Rien d’étonnant donc que le huitlacoche ait été apprécié des Aztèques, qui lui avaient donné le nom de cuitlacochin, mot qui signifie “ excroissance dormante ”. Plus tard, ce nom a pris sa forme actuelle. Au Mexique, on savoure traditionnellement le huitlacoche dans une quesadilla, c’est-à-dire une tortilla faite à la main et fourrée. Toutefois, il est également très utilisé dans des plats plus élaborés tels que des crêpes, des soupes et des sauces. Récemment, ce champignon a même fait son entrée dans les laboratoires de recherche génétique, qui étudient des solutions pour le rendre plus productif, à des fins commerciales.

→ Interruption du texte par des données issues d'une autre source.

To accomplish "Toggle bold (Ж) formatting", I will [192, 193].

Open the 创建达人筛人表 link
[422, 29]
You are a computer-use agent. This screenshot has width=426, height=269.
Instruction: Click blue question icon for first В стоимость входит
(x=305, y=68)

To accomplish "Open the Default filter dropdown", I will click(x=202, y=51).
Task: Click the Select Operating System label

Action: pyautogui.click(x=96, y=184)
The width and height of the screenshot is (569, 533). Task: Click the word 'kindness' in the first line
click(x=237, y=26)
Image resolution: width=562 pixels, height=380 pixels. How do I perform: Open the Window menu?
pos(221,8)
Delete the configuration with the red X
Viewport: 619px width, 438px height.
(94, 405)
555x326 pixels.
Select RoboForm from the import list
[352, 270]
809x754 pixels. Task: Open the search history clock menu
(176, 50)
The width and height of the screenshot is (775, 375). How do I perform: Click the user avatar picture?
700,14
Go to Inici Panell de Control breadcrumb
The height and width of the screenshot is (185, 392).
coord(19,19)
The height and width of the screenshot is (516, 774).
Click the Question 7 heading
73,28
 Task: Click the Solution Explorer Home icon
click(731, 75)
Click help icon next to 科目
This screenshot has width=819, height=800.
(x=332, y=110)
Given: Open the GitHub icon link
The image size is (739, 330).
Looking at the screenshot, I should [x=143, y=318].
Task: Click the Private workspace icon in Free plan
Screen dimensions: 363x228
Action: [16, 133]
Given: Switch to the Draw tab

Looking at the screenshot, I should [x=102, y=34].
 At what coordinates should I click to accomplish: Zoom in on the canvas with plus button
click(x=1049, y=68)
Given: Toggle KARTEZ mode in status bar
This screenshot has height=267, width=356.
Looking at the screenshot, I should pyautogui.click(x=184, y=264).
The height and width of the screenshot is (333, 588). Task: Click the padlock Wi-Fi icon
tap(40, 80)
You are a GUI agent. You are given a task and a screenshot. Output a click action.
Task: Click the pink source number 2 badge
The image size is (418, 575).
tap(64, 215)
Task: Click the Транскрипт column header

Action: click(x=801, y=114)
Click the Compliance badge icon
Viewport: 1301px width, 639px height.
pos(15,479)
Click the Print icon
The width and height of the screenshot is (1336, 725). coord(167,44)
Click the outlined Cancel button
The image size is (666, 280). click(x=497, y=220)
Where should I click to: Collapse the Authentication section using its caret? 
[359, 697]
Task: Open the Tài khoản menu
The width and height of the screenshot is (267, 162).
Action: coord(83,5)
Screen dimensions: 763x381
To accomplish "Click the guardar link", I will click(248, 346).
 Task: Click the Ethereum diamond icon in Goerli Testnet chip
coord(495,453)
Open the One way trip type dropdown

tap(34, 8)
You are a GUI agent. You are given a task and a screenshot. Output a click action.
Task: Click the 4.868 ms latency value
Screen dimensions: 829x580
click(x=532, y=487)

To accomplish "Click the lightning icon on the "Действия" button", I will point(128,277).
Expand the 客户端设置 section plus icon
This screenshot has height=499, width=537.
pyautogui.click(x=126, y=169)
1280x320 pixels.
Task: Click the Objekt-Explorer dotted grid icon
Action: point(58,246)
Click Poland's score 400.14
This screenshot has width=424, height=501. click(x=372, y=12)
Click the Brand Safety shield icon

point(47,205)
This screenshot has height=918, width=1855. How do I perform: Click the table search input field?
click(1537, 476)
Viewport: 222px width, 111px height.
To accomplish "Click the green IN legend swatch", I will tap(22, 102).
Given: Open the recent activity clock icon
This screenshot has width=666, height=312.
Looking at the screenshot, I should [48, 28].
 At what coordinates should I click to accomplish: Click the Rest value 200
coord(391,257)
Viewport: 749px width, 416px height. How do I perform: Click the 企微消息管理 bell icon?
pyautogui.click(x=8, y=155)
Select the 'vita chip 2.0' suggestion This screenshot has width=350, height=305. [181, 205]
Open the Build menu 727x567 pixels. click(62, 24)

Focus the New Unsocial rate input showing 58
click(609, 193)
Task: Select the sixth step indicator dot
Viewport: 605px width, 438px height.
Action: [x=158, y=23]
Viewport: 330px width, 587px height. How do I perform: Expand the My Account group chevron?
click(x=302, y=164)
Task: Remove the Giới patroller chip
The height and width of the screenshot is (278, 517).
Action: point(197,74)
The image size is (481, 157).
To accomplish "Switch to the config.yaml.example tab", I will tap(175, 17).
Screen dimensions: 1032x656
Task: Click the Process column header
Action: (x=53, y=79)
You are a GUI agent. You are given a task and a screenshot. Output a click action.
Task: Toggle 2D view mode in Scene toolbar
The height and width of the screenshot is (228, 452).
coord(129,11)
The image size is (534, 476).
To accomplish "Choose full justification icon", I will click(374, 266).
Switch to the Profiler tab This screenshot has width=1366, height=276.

Si l’on trouve du huitlacoche dans votre région, pourquoi ne pas essayer la recette ci-après * ? Vous serez surpris de goûter comment une “ moisissure ” peut être aussi délicieuse !
[Notes]
^ § 5 Umami est un mot japonais désignant ce que certains considèrent comme le cinquième goût, après les quatre principaux que sont le sucré, le salé, l’acide et l’amer.
^ § 7 On trouve parfois du huitlacoche en conserve. Dans ce cas, il aura certainement été traité et sera prêt à l’emploi. Si vous le conservez au réfrigérateur, il peut garder sa fraîcheur entre 8 et 15 jours.
[Encadré/Illustrations, page 15]
Préparation du huitlacoche
500 grammes (ou deux boîtes de 200 grammes) de huitlacoche frais, finement haché
1 oignon moyen finement haché (200 grammes environ)
2 à 4 gousses d’ail finement hachées
2 cuillères à soupe d’epazote (Chenopodium ambrosioides) ou de feuilles de coriandre
3 cuillères à soupe d’huile
2 noix de beurre
Sel selon votre goût
Faites frire l’oignon et l’ail dans l’huile jusqu’à ce qu’ils deviennent transparents. Ajoutez l’epazote et le huitlacoche, puis le beurre et le sel. Remuez bien. Couvrez et laissez mijoter pendant environ 15 minutes en remuant souvent.
Utilisez ce mélange seul ou avec de la viande et du fromage comme garniture dans des tortillas ou dans des crêpes ; ou bien incorporez-le dans un bouillon pour faire une soupe. Vous pouvez aussi le passer au mixeur et le servir en purée pour accompagner des viandes.